- What is required: The expected answer is a single number, namely how many lines in the data below hold the word "notifications".

- Supplied records:
◆ ◆ ◆ ◆ ◆

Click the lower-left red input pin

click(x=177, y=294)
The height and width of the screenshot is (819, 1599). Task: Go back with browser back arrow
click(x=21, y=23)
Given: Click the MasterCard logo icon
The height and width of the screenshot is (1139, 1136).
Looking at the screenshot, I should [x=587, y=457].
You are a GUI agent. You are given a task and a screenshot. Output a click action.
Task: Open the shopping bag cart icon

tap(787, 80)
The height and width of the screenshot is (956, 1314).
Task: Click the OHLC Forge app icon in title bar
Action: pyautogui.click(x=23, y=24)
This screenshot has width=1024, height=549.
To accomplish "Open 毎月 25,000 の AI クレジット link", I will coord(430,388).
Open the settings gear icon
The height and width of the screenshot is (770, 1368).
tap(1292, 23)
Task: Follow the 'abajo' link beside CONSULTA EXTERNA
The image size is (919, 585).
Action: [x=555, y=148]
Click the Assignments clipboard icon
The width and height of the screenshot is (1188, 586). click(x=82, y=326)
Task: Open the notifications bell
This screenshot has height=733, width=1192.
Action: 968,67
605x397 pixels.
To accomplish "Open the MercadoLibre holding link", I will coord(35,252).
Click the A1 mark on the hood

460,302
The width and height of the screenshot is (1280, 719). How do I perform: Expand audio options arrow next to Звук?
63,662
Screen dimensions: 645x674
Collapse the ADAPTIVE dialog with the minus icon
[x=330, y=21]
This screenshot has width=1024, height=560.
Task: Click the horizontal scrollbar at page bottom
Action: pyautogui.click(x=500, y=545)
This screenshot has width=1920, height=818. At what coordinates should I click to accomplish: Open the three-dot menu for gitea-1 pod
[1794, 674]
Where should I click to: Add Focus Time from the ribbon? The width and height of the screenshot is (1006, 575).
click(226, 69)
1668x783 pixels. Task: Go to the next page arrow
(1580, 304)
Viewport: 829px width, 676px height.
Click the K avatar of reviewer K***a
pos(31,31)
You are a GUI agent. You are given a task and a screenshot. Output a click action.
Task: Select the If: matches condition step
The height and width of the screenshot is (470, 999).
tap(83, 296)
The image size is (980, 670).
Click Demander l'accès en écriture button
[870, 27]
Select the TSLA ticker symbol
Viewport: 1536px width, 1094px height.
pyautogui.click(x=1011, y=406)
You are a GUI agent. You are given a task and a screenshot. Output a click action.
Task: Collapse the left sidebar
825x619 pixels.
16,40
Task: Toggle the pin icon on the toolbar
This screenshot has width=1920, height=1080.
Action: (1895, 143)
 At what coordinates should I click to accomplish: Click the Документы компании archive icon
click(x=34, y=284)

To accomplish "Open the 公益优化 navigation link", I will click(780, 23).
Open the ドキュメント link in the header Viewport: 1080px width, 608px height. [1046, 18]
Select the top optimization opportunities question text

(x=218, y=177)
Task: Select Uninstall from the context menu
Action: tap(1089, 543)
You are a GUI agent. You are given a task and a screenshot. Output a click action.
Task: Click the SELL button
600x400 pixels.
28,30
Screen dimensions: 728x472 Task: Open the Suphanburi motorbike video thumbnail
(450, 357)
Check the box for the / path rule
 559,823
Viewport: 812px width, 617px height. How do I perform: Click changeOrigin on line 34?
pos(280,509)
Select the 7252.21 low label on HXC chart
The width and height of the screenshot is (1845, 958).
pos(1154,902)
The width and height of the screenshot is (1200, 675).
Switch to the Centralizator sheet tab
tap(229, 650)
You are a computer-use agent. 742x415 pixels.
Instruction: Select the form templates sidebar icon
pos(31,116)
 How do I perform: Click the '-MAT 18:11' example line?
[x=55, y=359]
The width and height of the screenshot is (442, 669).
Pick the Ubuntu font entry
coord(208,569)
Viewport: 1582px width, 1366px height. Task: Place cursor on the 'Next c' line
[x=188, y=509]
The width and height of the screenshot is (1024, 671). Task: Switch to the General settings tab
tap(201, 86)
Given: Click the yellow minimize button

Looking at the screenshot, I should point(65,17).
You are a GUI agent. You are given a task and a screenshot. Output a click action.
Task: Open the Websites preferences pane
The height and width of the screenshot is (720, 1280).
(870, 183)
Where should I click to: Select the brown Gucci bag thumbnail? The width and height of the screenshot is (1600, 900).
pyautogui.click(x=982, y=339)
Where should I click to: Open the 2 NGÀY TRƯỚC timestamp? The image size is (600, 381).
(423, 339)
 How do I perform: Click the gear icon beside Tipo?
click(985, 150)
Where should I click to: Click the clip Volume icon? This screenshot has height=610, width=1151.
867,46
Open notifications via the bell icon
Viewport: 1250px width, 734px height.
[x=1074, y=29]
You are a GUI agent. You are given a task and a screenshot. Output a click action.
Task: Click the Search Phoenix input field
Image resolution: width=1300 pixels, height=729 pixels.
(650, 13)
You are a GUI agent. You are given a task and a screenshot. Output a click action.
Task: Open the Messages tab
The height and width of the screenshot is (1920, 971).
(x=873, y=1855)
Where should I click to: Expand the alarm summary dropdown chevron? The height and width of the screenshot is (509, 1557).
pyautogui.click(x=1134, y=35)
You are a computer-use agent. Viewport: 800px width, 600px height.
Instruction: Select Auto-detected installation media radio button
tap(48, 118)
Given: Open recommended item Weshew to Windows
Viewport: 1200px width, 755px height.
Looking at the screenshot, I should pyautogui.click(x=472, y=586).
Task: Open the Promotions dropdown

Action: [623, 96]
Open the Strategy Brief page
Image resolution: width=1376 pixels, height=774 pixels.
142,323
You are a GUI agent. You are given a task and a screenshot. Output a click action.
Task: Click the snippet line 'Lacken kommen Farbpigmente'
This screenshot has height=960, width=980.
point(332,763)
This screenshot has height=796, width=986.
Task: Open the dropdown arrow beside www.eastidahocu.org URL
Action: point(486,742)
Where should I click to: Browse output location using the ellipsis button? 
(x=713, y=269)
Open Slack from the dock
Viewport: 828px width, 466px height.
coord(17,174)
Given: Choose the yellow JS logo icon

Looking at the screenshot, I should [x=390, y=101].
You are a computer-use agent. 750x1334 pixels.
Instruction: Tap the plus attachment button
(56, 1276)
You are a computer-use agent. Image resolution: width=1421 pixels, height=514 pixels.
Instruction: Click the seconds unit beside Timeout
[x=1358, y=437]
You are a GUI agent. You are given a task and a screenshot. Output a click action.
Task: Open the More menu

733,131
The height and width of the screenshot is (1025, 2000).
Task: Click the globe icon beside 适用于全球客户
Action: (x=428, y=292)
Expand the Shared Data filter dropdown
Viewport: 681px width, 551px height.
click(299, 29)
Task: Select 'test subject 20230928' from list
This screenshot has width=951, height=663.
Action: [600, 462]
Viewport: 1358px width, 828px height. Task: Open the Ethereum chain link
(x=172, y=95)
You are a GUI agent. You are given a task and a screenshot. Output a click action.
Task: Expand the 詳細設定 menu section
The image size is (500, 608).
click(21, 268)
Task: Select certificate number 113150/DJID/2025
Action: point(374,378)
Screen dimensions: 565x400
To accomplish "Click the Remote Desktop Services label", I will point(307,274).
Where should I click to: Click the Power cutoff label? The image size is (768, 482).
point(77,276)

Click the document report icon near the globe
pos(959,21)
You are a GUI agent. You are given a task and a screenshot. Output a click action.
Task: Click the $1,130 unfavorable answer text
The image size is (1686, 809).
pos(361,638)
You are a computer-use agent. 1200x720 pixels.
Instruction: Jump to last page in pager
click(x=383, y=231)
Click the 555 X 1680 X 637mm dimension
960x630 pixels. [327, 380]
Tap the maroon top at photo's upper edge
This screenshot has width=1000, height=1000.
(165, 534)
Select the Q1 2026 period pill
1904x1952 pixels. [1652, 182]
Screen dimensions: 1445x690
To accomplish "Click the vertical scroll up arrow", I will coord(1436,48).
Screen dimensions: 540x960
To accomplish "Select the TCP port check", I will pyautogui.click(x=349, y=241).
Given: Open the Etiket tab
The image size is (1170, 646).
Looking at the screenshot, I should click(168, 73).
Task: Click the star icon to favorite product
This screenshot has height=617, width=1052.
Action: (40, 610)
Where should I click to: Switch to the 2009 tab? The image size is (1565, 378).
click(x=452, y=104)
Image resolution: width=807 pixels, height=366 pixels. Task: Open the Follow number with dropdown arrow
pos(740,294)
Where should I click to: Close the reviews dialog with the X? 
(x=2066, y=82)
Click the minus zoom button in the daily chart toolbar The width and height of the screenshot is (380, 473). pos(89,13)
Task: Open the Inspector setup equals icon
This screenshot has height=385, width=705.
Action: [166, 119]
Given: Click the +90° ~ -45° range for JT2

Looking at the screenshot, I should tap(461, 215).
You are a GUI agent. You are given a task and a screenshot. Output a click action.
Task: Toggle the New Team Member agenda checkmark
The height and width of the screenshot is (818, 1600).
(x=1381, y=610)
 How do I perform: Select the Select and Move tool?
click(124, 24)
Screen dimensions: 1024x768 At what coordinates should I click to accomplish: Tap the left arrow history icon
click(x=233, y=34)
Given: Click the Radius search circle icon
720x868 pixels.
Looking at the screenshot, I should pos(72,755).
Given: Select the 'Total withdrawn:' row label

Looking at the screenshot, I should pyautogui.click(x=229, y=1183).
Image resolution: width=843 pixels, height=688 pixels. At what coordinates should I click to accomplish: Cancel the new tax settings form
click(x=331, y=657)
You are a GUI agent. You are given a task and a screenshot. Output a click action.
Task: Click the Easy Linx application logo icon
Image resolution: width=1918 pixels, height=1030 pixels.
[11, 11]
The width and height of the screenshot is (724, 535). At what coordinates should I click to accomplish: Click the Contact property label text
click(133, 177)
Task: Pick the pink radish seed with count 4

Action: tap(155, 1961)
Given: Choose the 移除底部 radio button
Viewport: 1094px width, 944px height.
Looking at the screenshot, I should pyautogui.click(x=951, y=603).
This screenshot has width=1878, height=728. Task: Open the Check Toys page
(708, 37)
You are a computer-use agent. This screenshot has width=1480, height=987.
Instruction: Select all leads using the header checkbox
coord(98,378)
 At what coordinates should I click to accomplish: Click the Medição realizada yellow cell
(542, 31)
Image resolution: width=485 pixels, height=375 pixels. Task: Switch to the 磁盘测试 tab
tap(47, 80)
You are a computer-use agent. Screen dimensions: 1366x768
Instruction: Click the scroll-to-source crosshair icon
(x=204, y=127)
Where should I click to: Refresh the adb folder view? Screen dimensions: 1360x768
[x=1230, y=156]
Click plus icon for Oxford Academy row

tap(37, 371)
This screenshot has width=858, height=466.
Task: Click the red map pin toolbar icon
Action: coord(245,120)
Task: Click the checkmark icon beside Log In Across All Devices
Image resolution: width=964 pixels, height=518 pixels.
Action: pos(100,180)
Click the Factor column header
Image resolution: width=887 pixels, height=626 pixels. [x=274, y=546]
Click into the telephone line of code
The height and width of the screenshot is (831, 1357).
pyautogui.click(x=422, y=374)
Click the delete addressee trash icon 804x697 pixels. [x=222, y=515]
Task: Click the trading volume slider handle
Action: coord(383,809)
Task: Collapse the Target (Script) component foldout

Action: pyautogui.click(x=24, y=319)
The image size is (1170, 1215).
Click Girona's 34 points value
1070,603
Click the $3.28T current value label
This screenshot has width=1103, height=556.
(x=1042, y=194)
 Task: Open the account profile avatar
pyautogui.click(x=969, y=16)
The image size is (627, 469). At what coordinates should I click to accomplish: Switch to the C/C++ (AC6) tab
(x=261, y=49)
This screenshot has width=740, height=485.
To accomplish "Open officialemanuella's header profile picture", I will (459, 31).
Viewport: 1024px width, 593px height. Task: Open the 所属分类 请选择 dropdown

◆ ◆ ◆ ◆ ◆

- Exercise solution: 2